- EXERCISE AIM
Write out the items word for word, from the line containing "This screenshot has width=566, height=543." through the last line of the items. Leave the pictures out of your answer.

- RECORDS
==============================

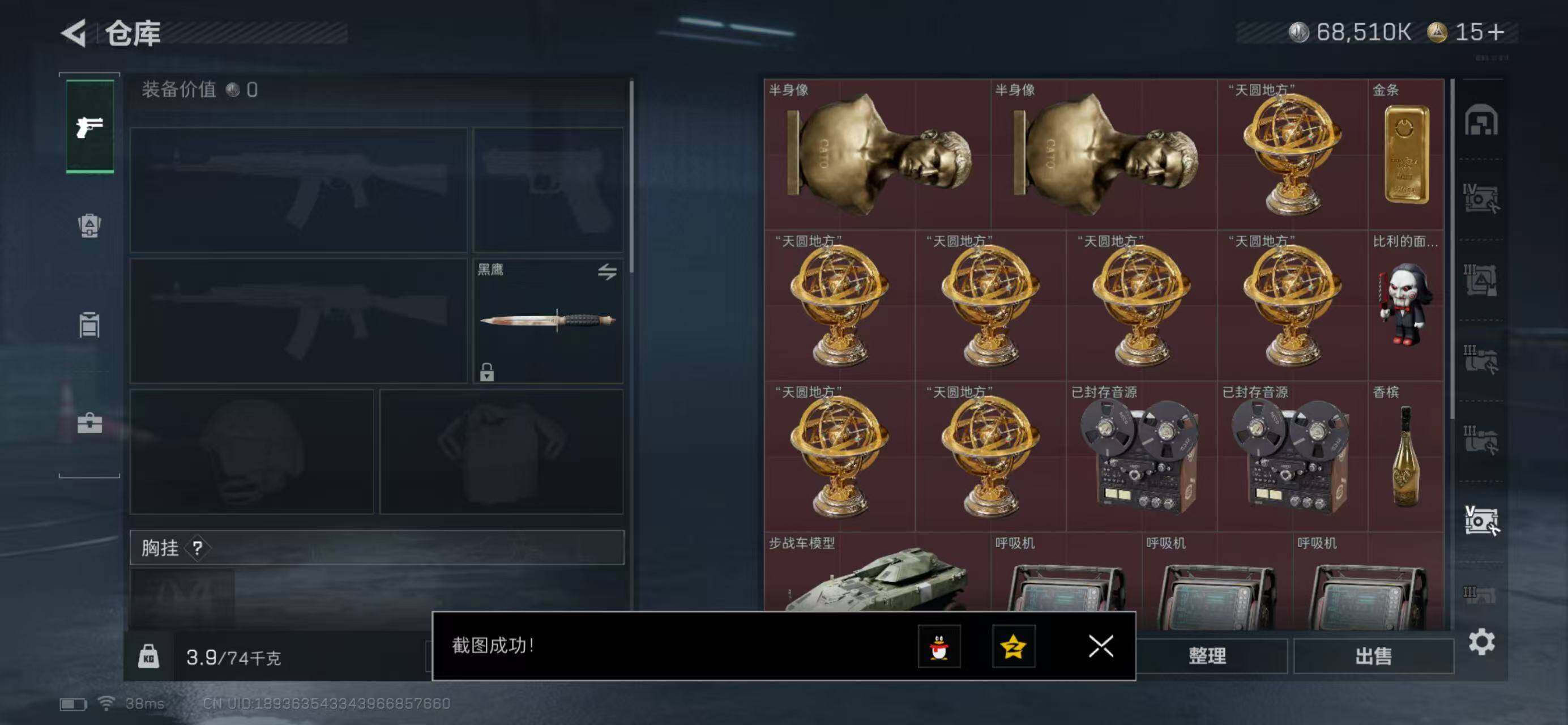Select the main stash icon at top right
Image resolution: width=1568 pixels, height=725 pixels.
(1480, 120)
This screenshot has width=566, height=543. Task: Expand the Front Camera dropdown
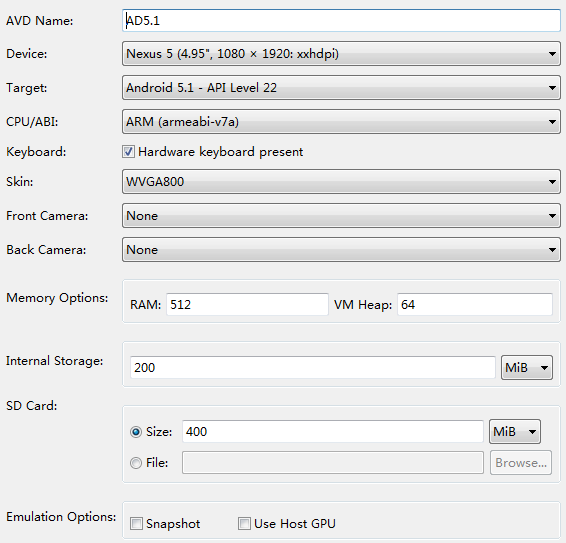341,216
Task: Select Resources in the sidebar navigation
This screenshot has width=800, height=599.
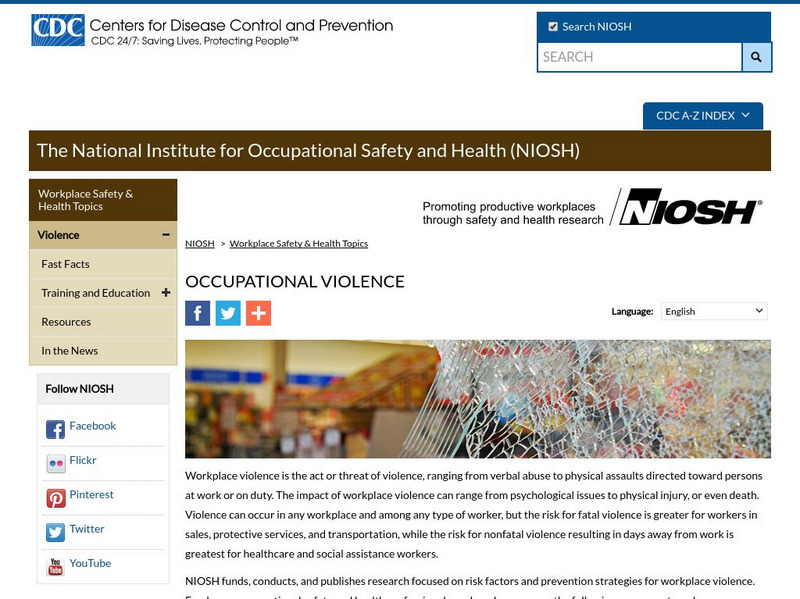Action: click(x=69, y=322)
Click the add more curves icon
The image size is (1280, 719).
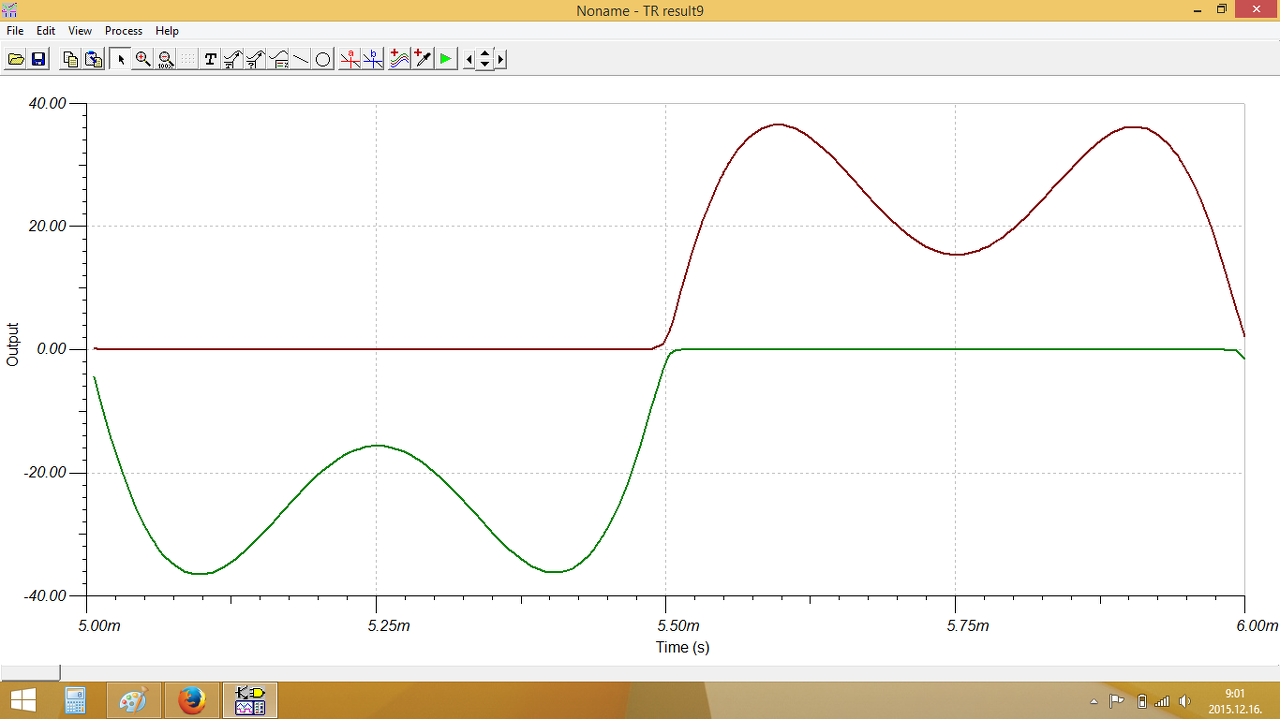399,59
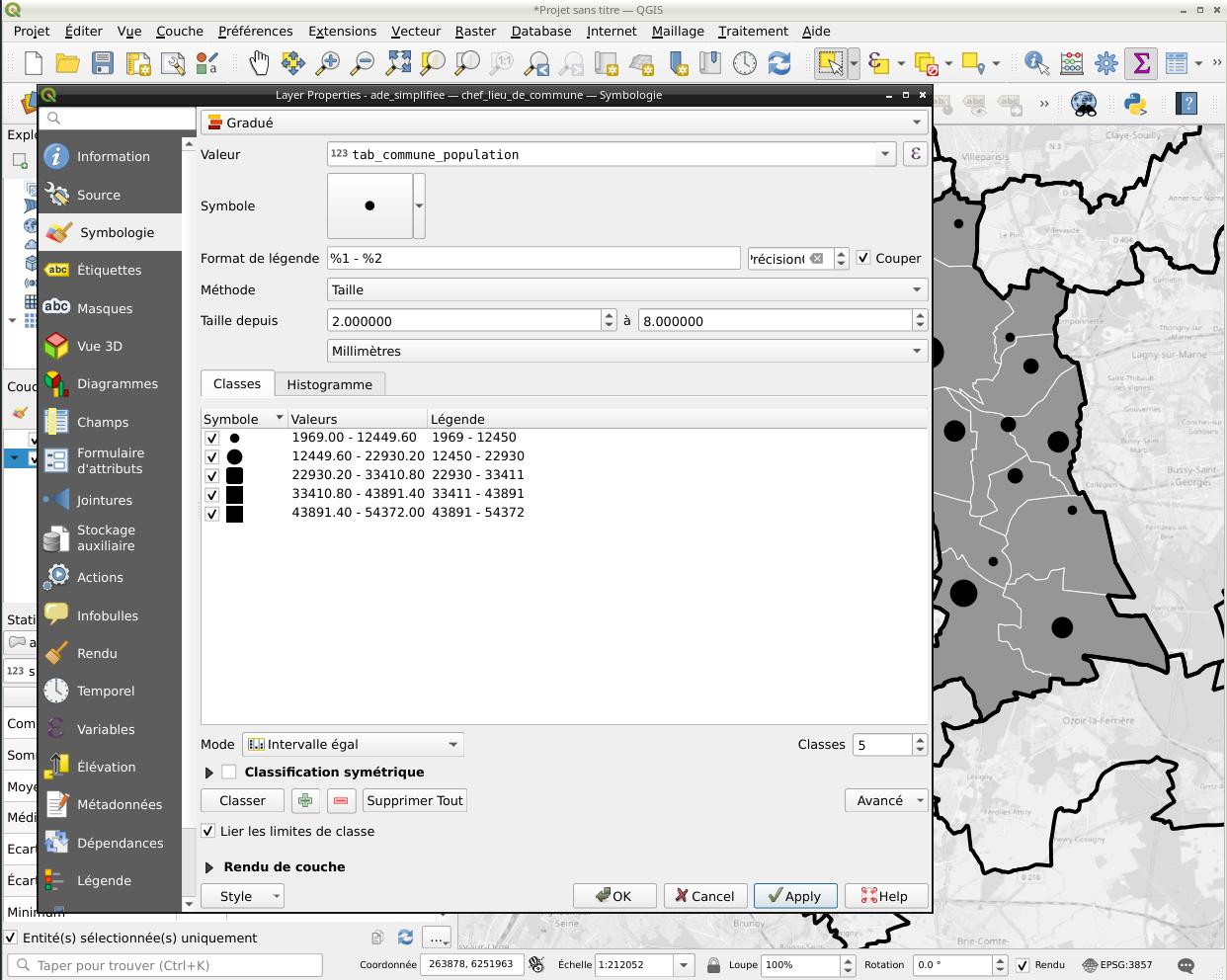Image resolution: width=1227 pixels, height=980 pixels.
Task: Open the Vecteur menu
Action: tap(415, 31)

==============================

- EXERCISE ANSWER
This screenshot has width=566, height=543. Task: Expand the Front Camera dropdown
341,216
Task: Select Resources in the sidebar navigation
This screenshot has width=800, height=599.
Action: click(x=69, y=322)
Click the add more curves icon
The image size is (1280, 719).
399,59
Image resolution: width=1227 pixels, height=980 pixels.
Task: Open the Vecteur menu
Action: tap(415, 31)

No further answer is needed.